Marianna Schreiber w szpitalu
W piątek Marianna Schreiber spotkała się z Lechem Wałęsą, gdyż zabiega o poparcie swojej partii Mam Dość. W drodze powrotnej miała źle się poczuć. Najpierw doskwierał jej ból w klatce piersiowej, a później straciła przytomność. Na szczęście nie kierowała pojazdem. Szybko trafiła do szpitala w Nidzicy, gdzie udzielono jej fachowej pomocy. Oczywiście Schreiber swoimi przeżyciami postanowiła podzielić się na Twitterze, publikując zdjęcia ze szpitala. „Szczęścia było dzisiaj wiele, ale wracając do domu, złapał mnie ból w klatce piersiowej, straciłam przytomność (dobrze, że nie prowadziłam auta). W Szpitalu w Nidzicy, gdzie zostałam przewieziona karetką ze stacji przy S7, pomogli mi cudowni ludzie! Dziękuję Wam z CAŁEGO SERCA” – napisała Marianna Schreiber.
W takiej sytuacji pojawia się pytanie, co z karierą wojskową polityczki, do której kobieta się przygotowuje. Marianna Schreiber zapewniła również na Twitterze, że z tych planów nie zamierza rezygnować. Pogorszenie stanu zdrowia było najwidoczniej chwilowe i nie będzie miało wpływu na poddanie się wojskowemu wyciskowi. „Do wojska idę 20 lutego. Nic się nie zmieniło;)” – odpisała Marianna Schreiber. „Człowiek czasem poczuje się gorzej. To zwykłe, ludzkie” – dodała.
W grudniu opublikowała na Twitterze swoje zdjęcie sprzed siedziby Wojskowego Centrum Rekrutacji Warszawa-Mokotów. Poinformowała, że złożyła wniosek o powołanie jej do terytorialnej służby wojskowej. Później jednak uznała, że chciałaby zostać także żołnierzem zawodowym.

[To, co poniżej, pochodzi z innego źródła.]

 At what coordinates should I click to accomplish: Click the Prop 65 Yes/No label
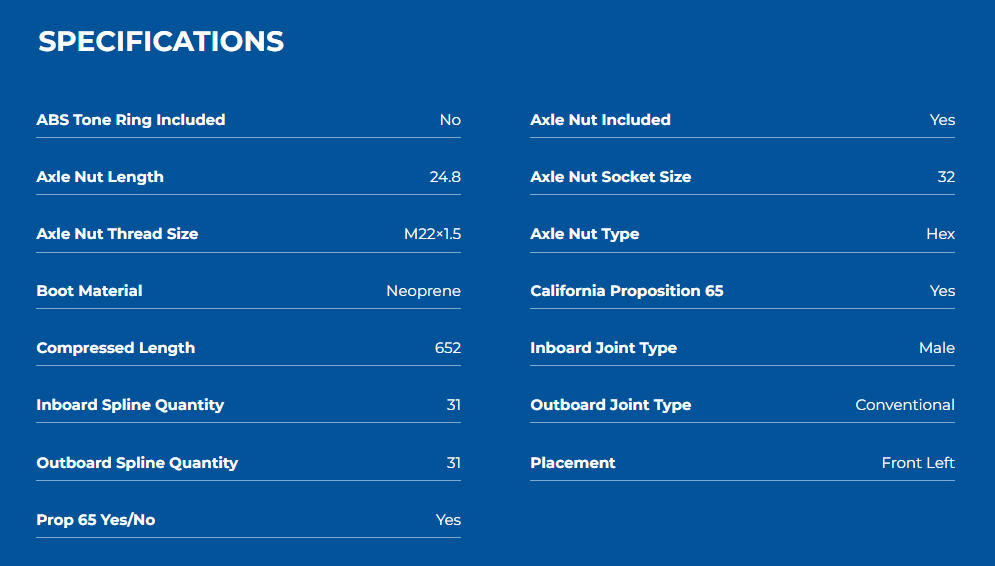point(96,520)
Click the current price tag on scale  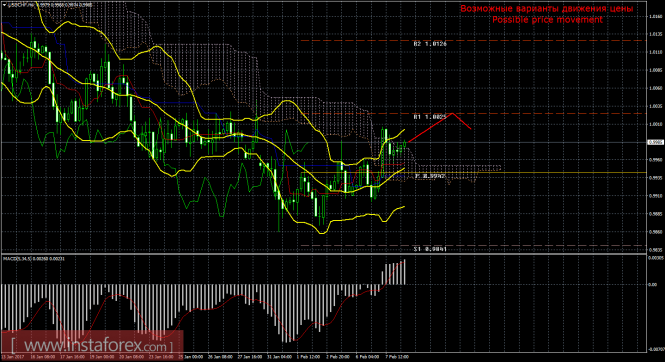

„Podjęłam decyzję i poszłam o krok dalej. 4 stycznia przejdę badania w sprawie szkolenia się na żołnierza zawodowego. Wówczas odbędę szkolenie 28-dniowe od 20 lutego. Następnie 11-miesięczne przygotowanie odbywające się codziennie. I żaden hejter nie będzie pluł mi w twarz” – napisała w mediach społecznościowych.